The journalist that did the interview described this:
“The pope had spoken earlier about his great difficulty in giving interviews.
He said that he prefers to think
rather than provide answers on the spot in interviews.
…the pope interrupted what he was saying in response to a question
several times, in order to add something to an earlier response.
Talking with Pope Francis is a kind of volcanic flow of ideas
that are bound up with each other.”

And His Holiness says of himself, in the interview:
“I am a really, really undisciplined person”

Another thing to remember is that both John Paul and Pope Benedict believed
they needed to clarify the teachings of the Church,
after the confusion of the 1960s and 70s,
and so they were very careful and precise in how they taught.
But Pope Francis seems to think that they did their job, that the teaching is clear,
and not he wants to emphasize trying to simplify the manner
in which people are invited to learn and experience that teaching.
As he says in the interview:
“The proposal of the Gospel must be more simple, profound, radiant.”
Is he criticizing or rejecting his predecessors approach?
No—he’s just proposing his own approach, building on them, today.

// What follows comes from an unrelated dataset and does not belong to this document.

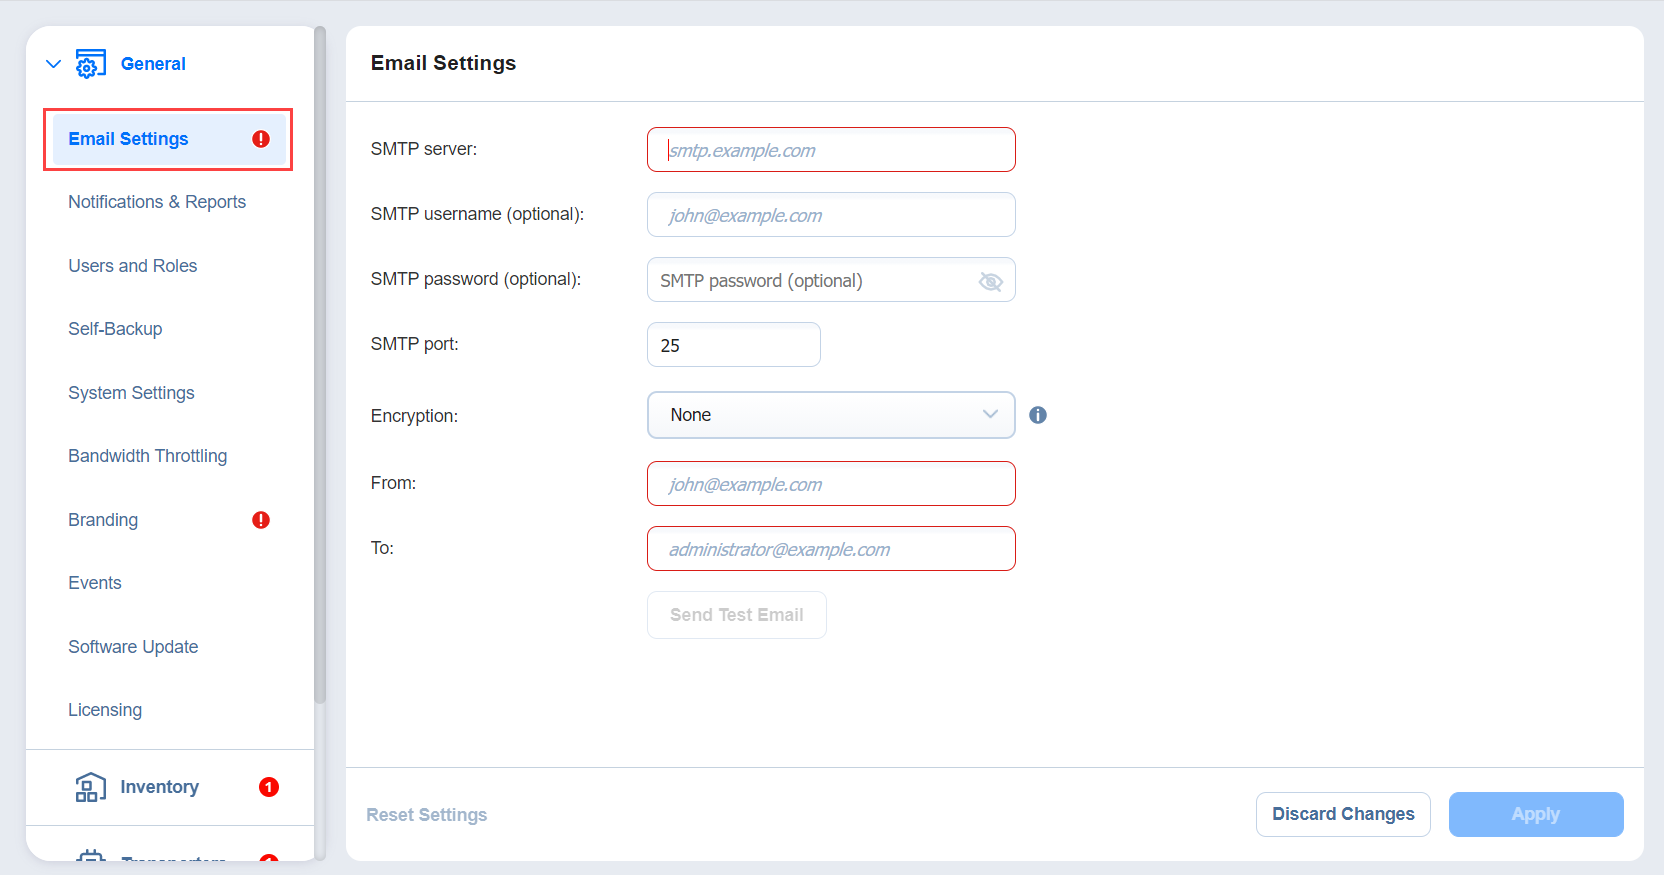Image resolution: width=1664 pixels, height=875 pixels.
Task: Click the Email Settings red alert icon
Action: [x=261, y=139]
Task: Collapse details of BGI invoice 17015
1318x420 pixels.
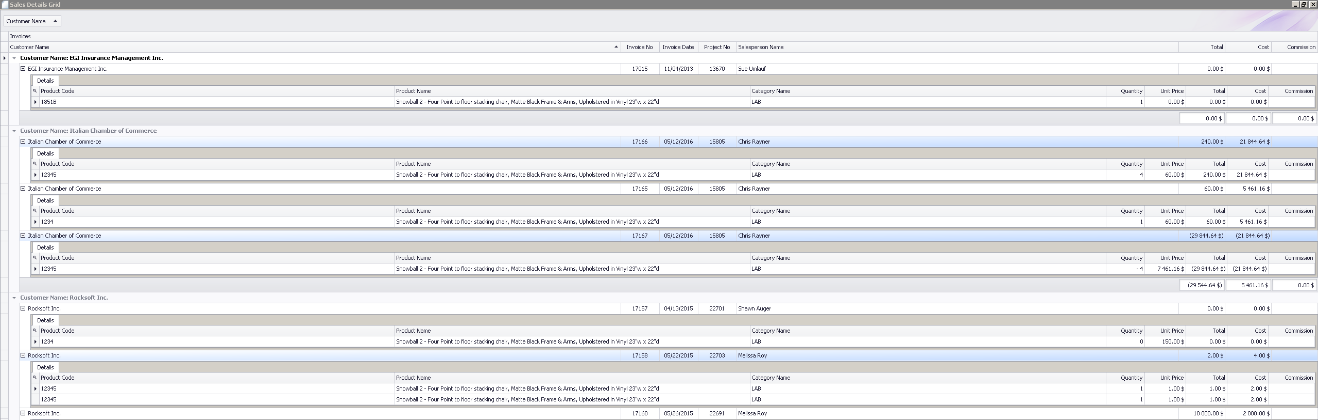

Moreover, in an effort to present himself as more accessible,
he does things, as I said before, more off the cuff—like this interview.
But as I wrote in a column several weeks ago:
“This “folksy,” or impromptu approach of Pope Francis
may be leading many people to turn to the Church for a second look,
but it also may carry the risk of causing
some confusion and misunderstanding,
and providing the opportunity for some to try to
set Francis against Benedict and John Paul.”
And that is exactly what happened with this interview.

In that column I also wrote about the need to follow what
Pope Benedict use to call the “hermeneutic of continuity”
—the idea that we must read what one Pope says
in the light of all that came before in the Church,
including his predecessors writings,
assuming continuity between Popes
and rejecting the “hermeneutic of discontinuity”
–trying to set one Pope against another.
So I had to smile at one of Pope Francis’s responses in the interview:
“Yes,” he said, “there are hermeneutics of continuity and discontinuity.”

Today Jesus asks us in the Gospel: “who will trust you with true wealth?”
Who does a Catholic trust nowadays,
especially when we want to know what the Pope is saying or doing,
or what the Church teaches on faith and morals,
or even what is right and what is wrong?
Whether it’s about a papal interview or the race for governor of Virginia.
Do we trust those who love and serve God and His Church?
Or do we trust those who are hate the Church and her teachings,
and love and devotedly serve themselves and their own ideologies?

“No servant can serve two masters.
He will either hate one and love the other,
or be devoted to one and despise the other.
You cannot serve both God and mammon.”